Nested vs flat data for VDJ rearrangements

laserson · August 24, 2016, 4:47pm

There seems to be general consensus for two things: the desire to use CSV because it’s “easy”, and the desire to make VDJ rearrangements nested records. These two things are inherently incompatible, if you want to follow best practices (and I think we do). We can discuss some possible solutions to this problem here.

As an initial note, the nesting of the rearrangement records is mainly due to the fact that aligners will spit out multiple V, D, and J alignments, all of which are currently getting stored. One potential way out of this pickle is to limit the number of alignments to, say, 3 V, 3 D, and 3 J alignments. The corresponding fields would each be, for example, suffixed with a _1, _2, or _3. This might cover 99% of the use cases.

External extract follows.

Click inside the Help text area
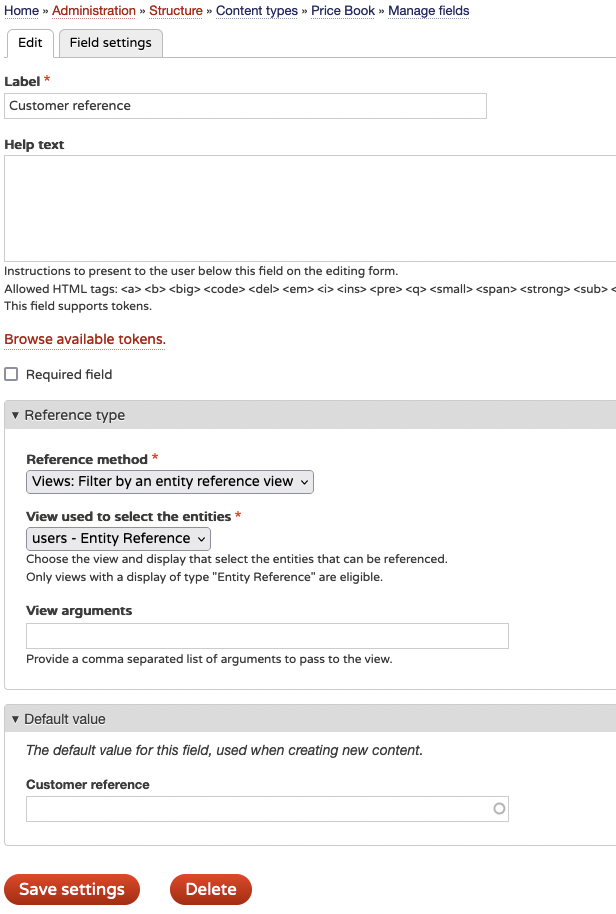This screenshot has height=914, width=616. click(310, 208)
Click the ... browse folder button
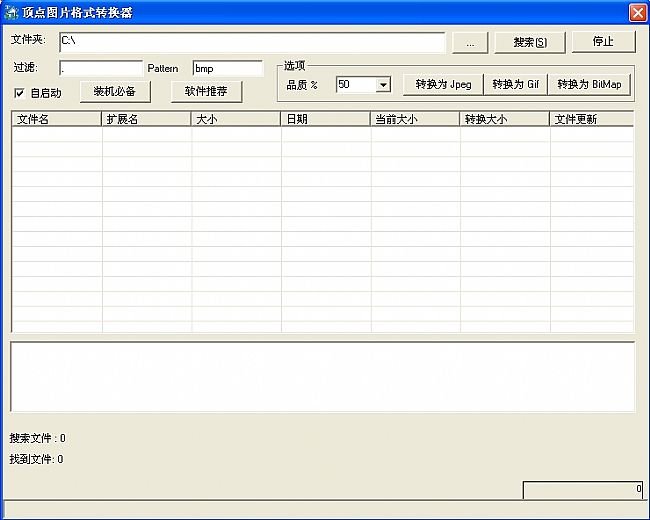The image size is (650, 520). click(470, 42)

Other alternatives are to use a text-based format that can support nesting, like JSON/XML. Or simply allow the reporting of only the best VDJ alignments.

Daniel_Gadala-Maria · August 25, 2016, 12:15am

Looking at some sample data I had handy, V calls 1 to 3 would in fact do a little bit better than covering 99% of cases. Also, if the samples are from a subject whose genotype has been inferred and that information is used to limit the allele assignments, this number goes to zero in all but an extreme hypothetical case (where a subject is heterozygous at duplicated loci and the positions differentiating the alleles are mutated or not sequenced). I am not super familiar with how this would look for a D segment assignment, though.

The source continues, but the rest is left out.